La réticence de ces catholiques au Tea Party n'est pas une simple réaction d'intellectuels libéraux, qui se bouchent le nez chaque fois que le peuple a une place en démocratie. Elle est plus profonde et plus sérieuse. Le padre voit là des personnes respectables, attachées à la tradition américaine, c’est certain, mais il sent aussi que cette tradition se dessèche un peu dans l’éloge et l’invocation qu’on en fait.

On n’a pas l’impression que la sérénité du bon sens, l’optimisme renversant, le réalisme robuste habite ce retour à la tradition. On a plutôt l’impression que la dénonciation d’une dérive vers la banalité socialisante européenne se fait avec une aigreur assez européenne.

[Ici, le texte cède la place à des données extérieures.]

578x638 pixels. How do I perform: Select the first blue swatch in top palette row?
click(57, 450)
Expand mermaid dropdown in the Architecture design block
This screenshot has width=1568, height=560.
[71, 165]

On a l’impression que l’éloge du « bon sens » comme opposé à l’idéologie, est devenu souvent, paradoxalement, un thème idéologique.

Une tradition vivante est comme la présence d’une continuité de vie, une libération qui perdure, un renouveau qui se perpétue. La réaffirmation volontariste d’une tradition moins sûre d’elle, dans un contexte culturel rationaliste, prend aisément la forme paradoxale d’une idéologie anti-idéologique.

Le Tea-Party est culturellement et politiquement complexe. Il serait parfaitement simpliste de l’enfermer sous un seul concept, ou sous un seul slogan. Ses éléments principaux me semblent être :

  • un centrisme d’intention,
  • un esprit « conservateur », entendu comme traditionalisme de la liberté américaine classique,
  • un renouveau de la démocratie effective, avec une prise du pouvoir par des bases locales fortes et un renouvellement important du personnel politique,
  • un rejet de la social-démocratie périmée ou paralysante,
  • certains accents désespérés.
La « formule qui marche » ne tient pas compte, en effet, de facteurs internationaux et nationaux importants, nouveaux et durables, qui forcent probablement à imaginer une mise à jour radicale.Elle ne tient pas compte d’une concurrence extérieure insoutenable dans bien des domaines, d’une Chine en pleine affirmation de sa puissance, d’une immigration plus fragile et moins rentable, d’une pauvreté nouvelle, non soluble par le seul travail, d’une dégradation des bases morales et religieuses de la grande République, du vieillissement et de l’infécondité relative des groupes qui incarnaient le plus ces traditions américaines protestantes. Si tout cela n’est pas traité et pris en compte, la « formule qui marche », en sa version protestante classique, ne donnera sans doute que des résultats décevants.

De là, encore une fois, l’importance du rôle des catholiques en cette période si décisive de l’histoire des États-Unis.